Without even taking the time to weather out the threat, Blaine turns on his heel and _runs_ deeper into the apartment. Feet on fire and _flying_ , the soles of his heavy shoes pounding on the well-worn hardwood as he throws himself through the rooms in search of another way out. Kurt’s high-pitched screams and bellows and denials fall on deaf ears, because there is absolutely nothing Blaine can think about except for _finding a way out._

The bathroom window is too small to crawl out of, but when Blaine throws open the bedroom door all the way his heart nearly gives out at the sight of the full fire escape right outside its window. He stares at it with uncomprehending eyes for one second, two, three – before hurling himself towards it and fumbling with the catch, hands slipping on the partially fogged-up glass as he puts his weight against it and _shoves_ , the burst of frozen air hitting him square in the face as it yields and slides open. He’s small and compact, and it doesn’t take much to fit himself through it; in the background, he can still hear Kurt shrieking and pounding his fists against the barrier, the doorway, the walls in a frantic attempt to get to him.  But he’s already out; out into the sun, out into safety, out where Kurt can’t follow him.
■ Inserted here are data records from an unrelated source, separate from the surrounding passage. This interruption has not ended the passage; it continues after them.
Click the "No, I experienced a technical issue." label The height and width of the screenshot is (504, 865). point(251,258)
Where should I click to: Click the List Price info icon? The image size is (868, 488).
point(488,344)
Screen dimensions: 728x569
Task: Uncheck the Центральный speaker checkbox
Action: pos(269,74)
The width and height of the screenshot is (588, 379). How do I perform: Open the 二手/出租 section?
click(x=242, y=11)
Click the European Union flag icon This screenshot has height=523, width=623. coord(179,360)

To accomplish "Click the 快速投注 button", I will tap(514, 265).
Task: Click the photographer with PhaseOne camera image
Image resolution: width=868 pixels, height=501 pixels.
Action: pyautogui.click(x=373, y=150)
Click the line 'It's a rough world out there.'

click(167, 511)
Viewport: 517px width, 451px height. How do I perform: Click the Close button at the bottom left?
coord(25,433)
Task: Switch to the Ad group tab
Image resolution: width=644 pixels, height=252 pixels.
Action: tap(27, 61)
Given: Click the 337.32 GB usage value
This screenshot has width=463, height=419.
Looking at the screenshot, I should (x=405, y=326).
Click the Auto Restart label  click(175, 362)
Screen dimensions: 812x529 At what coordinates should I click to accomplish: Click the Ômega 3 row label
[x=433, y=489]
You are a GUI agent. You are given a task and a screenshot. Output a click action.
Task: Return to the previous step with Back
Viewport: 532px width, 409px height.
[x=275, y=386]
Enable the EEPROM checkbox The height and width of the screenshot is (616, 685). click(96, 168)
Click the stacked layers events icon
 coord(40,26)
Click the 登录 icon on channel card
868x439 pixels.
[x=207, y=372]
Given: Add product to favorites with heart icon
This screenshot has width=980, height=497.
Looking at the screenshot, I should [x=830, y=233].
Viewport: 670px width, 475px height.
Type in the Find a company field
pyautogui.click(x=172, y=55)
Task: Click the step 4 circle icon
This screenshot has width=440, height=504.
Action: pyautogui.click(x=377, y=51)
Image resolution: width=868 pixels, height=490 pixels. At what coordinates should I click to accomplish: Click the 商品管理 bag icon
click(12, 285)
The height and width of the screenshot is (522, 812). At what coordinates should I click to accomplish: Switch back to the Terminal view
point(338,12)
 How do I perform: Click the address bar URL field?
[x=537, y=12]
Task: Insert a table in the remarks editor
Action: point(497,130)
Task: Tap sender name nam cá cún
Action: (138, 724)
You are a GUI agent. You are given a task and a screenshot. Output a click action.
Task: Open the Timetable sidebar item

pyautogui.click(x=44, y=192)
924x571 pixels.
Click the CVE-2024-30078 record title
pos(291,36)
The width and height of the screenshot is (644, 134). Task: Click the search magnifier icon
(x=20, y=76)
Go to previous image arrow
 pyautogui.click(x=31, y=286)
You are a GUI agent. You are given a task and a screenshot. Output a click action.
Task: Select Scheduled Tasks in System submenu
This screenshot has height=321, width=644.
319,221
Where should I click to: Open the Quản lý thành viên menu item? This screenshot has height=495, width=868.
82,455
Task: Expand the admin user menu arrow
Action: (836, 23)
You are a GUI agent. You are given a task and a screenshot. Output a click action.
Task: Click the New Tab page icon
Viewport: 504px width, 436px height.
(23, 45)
Even soaked in blood and waiting for him to arrive, Blaine’s never seen Kurt that unhinged before. He’s always been controlled and reserved, manipulative and sly, almost never raising his voice – but there isn’t time for him to panic. The metal of the fire escape stairs is partially frosted over and slippery underfoot, and he has to cling to the railings in order to get down as quickly as he has to, he _needs_ to, without falling on his face and potentially down the whole way. The apartment is only on the second floor, and it only takes him a moment to get the final staircase leading down to the ground to release. He goes sailing down those last few steps, trying not to slip on the frosted metal, and once he hits the ground it rebounds up and back into place.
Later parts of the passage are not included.